In principle AVX2 can be quite useful here. For example, to rotate 90 degrees, you can do:

#include <stdio.h>
#include <immintrin.h>
#include <stdint.h>
/*     gcc -O3 -Wall -m64 -mfma -mavx2 -march=skylake rot_bit_mat.c    */ 

int print_bitmat(uint64_t k);

uint64_t bitmat_rot_90(uint64_t x){   /*  0xFEDCBA9876543210     */
    __m256i   mask1   = _mm256_set_epi64x(0x1010101010101010, 0x2020202020202020, 0x4040404040404040, 0x8080808080808080);
    __m256i   mask2   = _mm256_set_epi64x(0x0101010101010101, 0x0202020202020202, 0x0404040404040404, 0x0808080808080808);
    __m256i   x_bc    = _mm256_set1_epi64x(x);                  /* Broadcast x                         */

    __m256i   r_lo    = _mm256_and_si256(x_bc,mask1);           /* Extract the right bits within bytes */
              r_lo    = _mm256_cmpeq_epi8(r_lo,mask1);          /* Test if bits within bytes are set   */
    uint64_t  t_lo    = _mm256_movemask_epi8(r_lo);             /* Move 32 bytes to 32 bit mask        */

    __m256i   r_hi    = _mm256_and_si256(x_bc,mask2);
              r_hi    = _mm256_cmpeq_epi8(r_hi,mask2);
    uint64_t  t_hi    = _mm256_movemask_epi8(r_hi);
              return t_lo | (t_hi << 32);
}


int main(int argc, char **argv){
           /*  0xFEDCBA9876543210 */
  uint64_t k = 0xA49B17E63298D5C3;

  print_bitmat(k);
  printf("\n");
  print_bitmat(bitmat_rot_90(k));
  printf("\n\n");

  return 0;
}

int print_bitmat(uint64_t k){
    uint64_t i,j;
    for (i = 0; i < 8; i++){
        for (j = 0; j < 8; j++){
            printf("%llu",1ull & (k >> (i * 8ull + j)));
        }
        printf("\n");
    }
    return 0;
}

The output is:

$ ./a.out
11000011
10101011
00011001
01001100
01100111
11101000
11011001
00100101

11101011
11001000
00011001
01110110
00100010
01001101
10011110
11000110

It is likely that similar techniques can be used for other transformations. Although it may take some time to figure out the right bit masks.

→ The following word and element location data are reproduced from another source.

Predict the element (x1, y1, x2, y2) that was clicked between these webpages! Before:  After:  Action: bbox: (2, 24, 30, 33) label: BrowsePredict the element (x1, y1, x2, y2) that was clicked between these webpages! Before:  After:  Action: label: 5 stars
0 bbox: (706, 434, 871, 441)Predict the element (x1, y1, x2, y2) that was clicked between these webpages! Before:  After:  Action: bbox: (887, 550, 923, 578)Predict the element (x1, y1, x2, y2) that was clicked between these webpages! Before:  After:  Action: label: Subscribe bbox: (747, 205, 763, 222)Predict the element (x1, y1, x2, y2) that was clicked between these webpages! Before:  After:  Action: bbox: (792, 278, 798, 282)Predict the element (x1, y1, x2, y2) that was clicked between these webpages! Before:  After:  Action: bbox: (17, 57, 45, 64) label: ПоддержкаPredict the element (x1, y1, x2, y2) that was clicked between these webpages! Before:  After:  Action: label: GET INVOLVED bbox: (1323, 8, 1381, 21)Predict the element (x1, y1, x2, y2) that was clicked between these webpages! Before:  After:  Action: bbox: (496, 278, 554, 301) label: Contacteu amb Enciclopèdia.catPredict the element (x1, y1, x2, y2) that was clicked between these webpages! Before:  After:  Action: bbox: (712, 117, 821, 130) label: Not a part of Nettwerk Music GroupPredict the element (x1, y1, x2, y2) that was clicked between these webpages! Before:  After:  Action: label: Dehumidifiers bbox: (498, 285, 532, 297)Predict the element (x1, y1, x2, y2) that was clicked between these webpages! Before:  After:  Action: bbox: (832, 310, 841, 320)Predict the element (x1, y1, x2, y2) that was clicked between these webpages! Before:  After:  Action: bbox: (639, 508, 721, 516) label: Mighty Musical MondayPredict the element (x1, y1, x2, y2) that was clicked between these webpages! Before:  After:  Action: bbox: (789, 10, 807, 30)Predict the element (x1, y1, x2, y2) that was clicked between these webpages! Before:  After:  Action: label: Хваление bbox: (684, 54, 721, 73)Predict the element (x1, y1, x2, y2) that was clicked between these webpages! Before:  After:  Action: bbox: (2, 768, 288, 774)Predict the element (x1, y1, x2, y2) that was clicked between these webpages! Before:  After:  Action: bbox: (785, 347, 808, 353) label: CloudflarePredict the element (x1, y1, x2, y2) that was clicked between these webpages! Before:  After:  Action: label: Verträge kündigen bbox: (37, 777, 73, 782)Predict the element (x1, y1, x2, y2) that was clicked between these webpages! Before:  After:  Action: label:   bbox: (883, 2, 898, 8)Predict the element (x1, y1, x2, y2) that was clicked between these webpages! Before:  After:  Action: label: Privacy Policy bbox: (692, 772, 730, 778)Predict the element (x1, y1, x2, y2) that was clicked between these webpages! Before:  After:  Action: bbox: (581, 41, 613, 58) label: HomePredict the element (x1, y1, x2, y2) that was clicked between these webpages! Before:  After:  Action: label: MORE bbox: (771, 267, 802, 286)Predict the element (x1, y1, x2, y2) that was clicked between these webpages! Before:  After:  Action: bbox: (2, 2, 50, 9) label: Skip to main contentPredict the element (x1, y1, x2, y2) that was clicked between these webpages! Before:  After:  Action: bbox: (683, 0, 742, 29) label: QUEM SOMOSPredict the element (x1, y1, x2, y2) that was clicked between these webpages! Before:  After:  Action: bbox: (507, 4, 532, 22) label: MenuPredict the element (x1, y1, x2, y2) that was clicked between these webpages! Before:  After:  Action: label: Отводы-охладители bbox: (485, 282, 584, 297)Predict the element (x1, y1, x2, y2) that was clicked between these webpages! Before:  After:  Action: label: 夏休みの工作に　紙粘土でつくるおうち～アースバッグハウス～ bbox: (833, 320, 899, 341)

The comments on the question give directions for other transformations: AVX2 bit reversal of bytes is of interest here, see here and here . Although the latter answer bit reverses 32 bit ints, while in your case bit reversal of 64 bit ints is relevant; so, it needs some modifications. The _bswap64() intrinsic can be used to mirror the bit matrix upside down.